Thursday, December 23, 2021

When A Killer Calls by John Douglas and Mark Olshaker

 

May 31, 1985 and Shari Smith had it all.  It was two days before her high school graduation near Columbia, South Carolina and she was to sing the national anthem before the ceremony.  Her high school class was going on a trip to a tropical island after graduation.  She was planning to live in Charlotte for the summer and with her sister, Dawn, perform at Carowinds.  Shari had a boyfriend and a loving family.

But none of those plans came to fruition.  On her way home, Shari stopped at the bottom of the driveway to get the family's mail.  That's where her father found the car minutes later, door open, engine running.  There were footprints leading to the mailbox but none returning.  

Despite the police being called immediately there was no sign of Shari.  But then the calls started.  The man on the other end admitted to having Shari and instructed her family to expect a letter.  When the letter arrived the next day, it was titled Last Will And Testament and Shari had written it as a love letter to her family.  She knew she was about to be murdered and wanted to reassure her family and urge them to move past her death.  Lawmen had never seen such a thing.  The FBI was called in to assist in finding the man who took Shari.

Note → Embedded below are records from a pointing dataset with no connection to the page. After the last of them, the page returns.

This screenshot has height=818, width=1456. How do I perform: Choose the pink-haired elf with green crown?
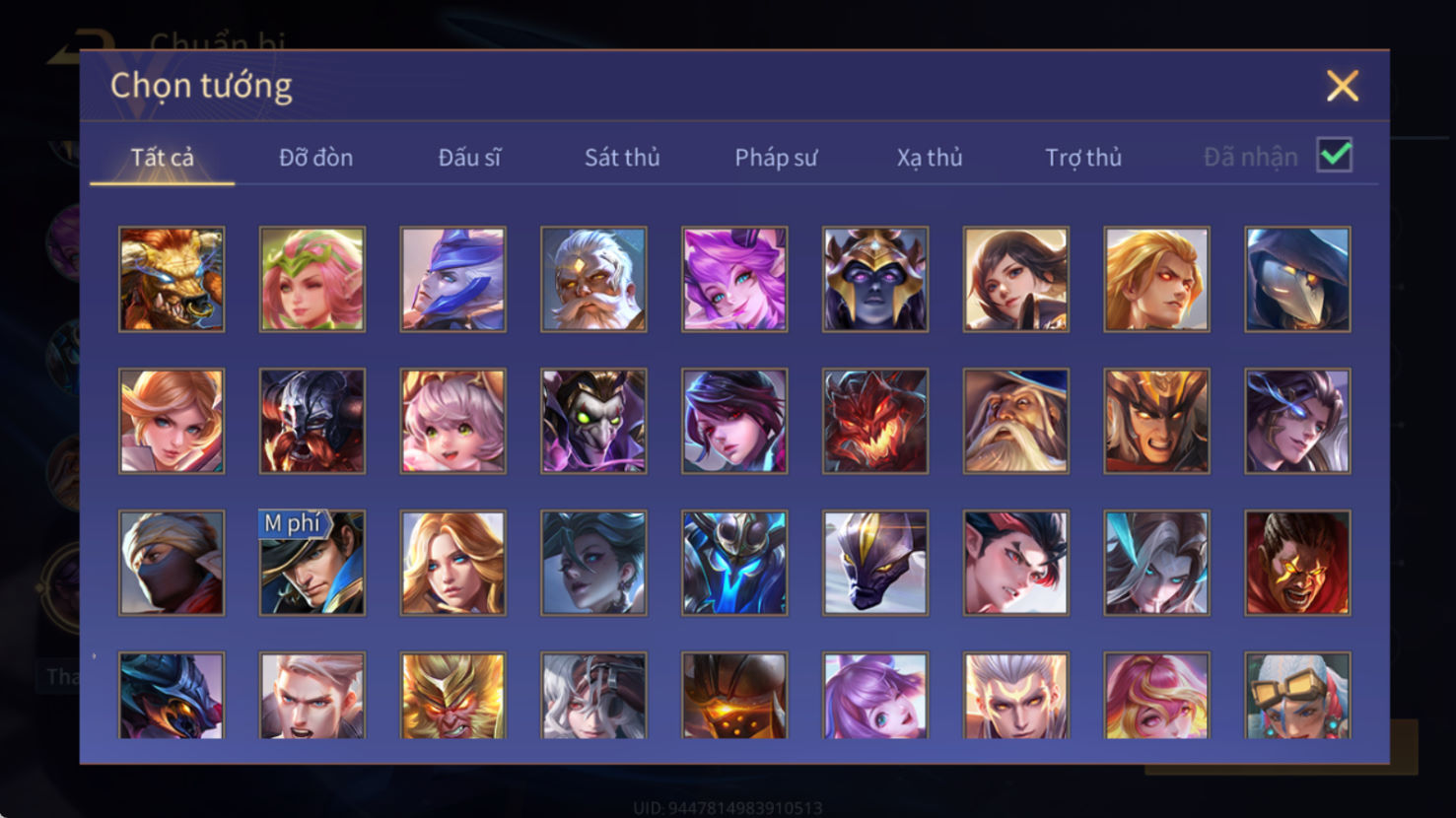click(312, 279)
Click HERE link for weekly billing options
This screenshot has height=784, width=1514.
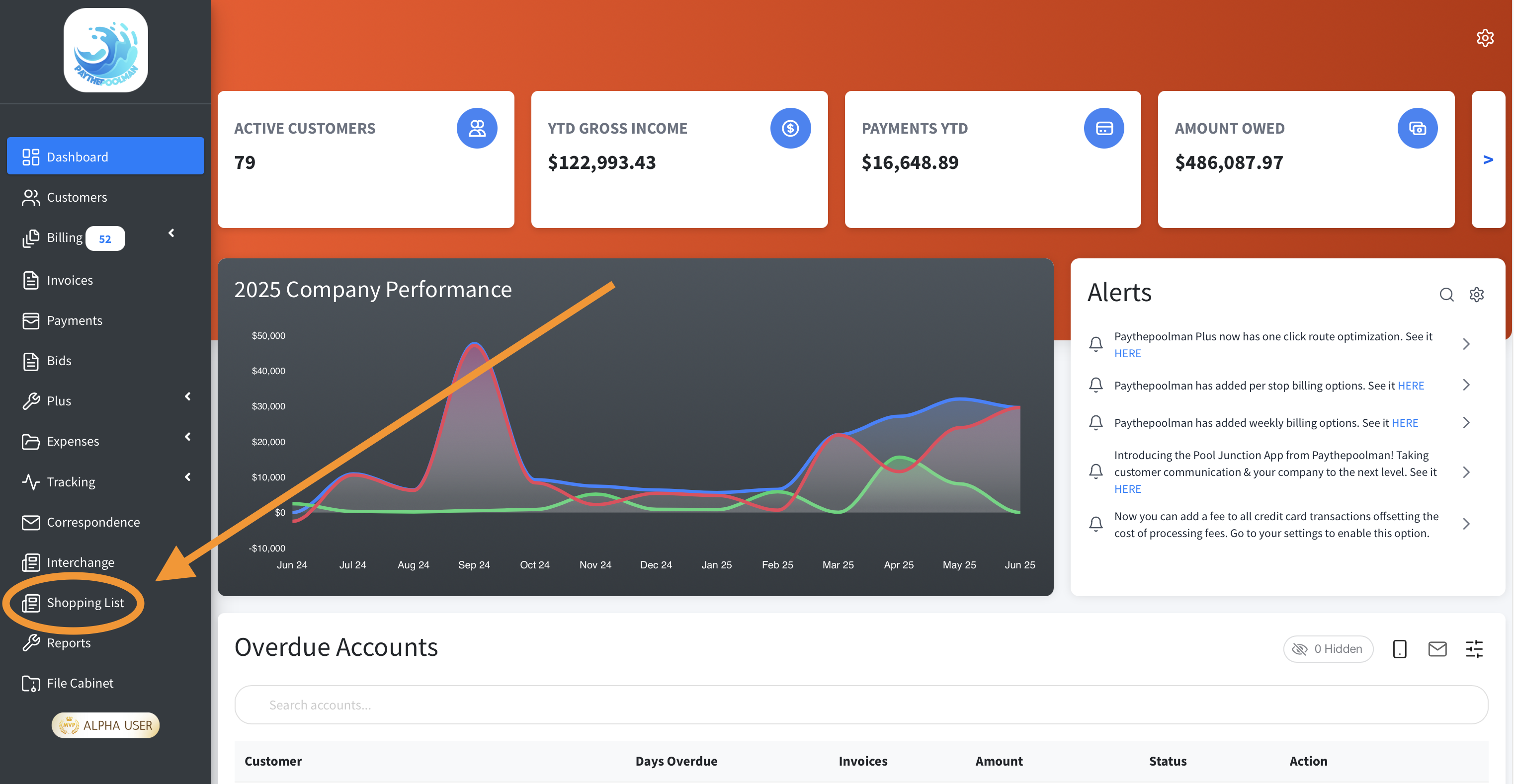pos(1404,423)
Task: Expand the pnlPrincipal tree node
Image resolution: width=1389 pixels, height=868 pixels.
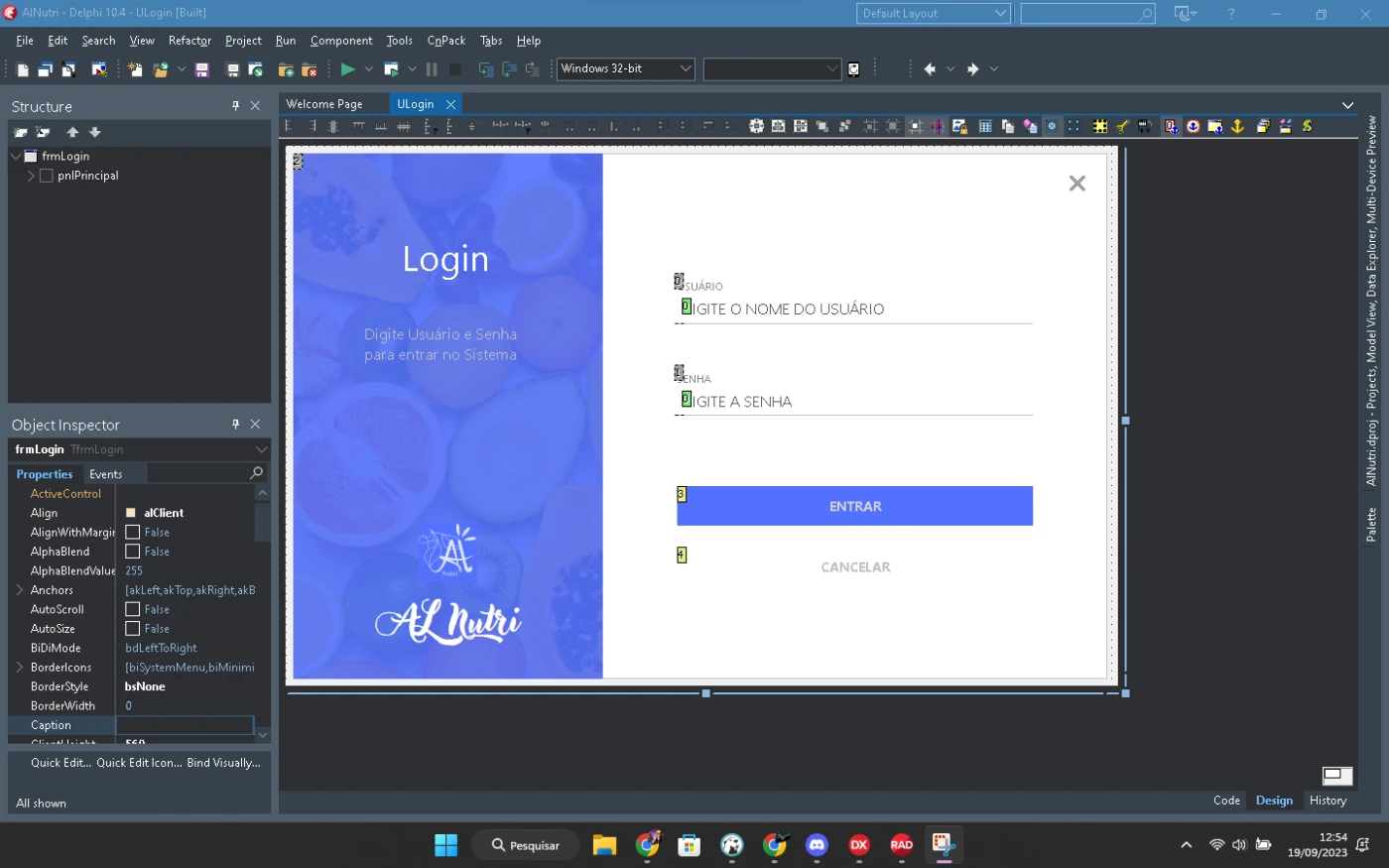Action: (31, 176)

John Douglas was the head of the FBI profiling unit.  He and a co-worker had invented the system of criminal profiling by spending time going from prison to prison interviewing killers.  He had worked on the cases of the Atlanta child murders, the Green River Killer and many other well known cases.  He flew to South Carolina and worked on a profile with the local law establishment.  His profile gave the police a way to narrow down their search.  In the meantime, the man who kidnapped Shari continued to call, asking to speak to either Shari's mother or her sister, Dawn.  He seemed to revel in the pain and anguish these calls produced.

After a week, Shari's body was found where the killer had directed Dawn to tell the police it would be.  Then another tragedy.  Nine year old Debra May Helmick was kidnapped from her front yard with her little brother watching.  A week later her body was also found.  Soon afterward, forensic evidence helped the police narrow their search and arrest the killer, Larry Gene Bell.

I read everything John Douglas and Mark Olshaker write.  There can be no more authoritative voice in the world of finding killers than John Douglas.  His books portray the process by which such killers are found as well as the effect such a hunt has on the men and women we have charged with doing so.  This book follows through Bell's trails and gives updates on the various people in the book.  It is recommended for readers of true crime.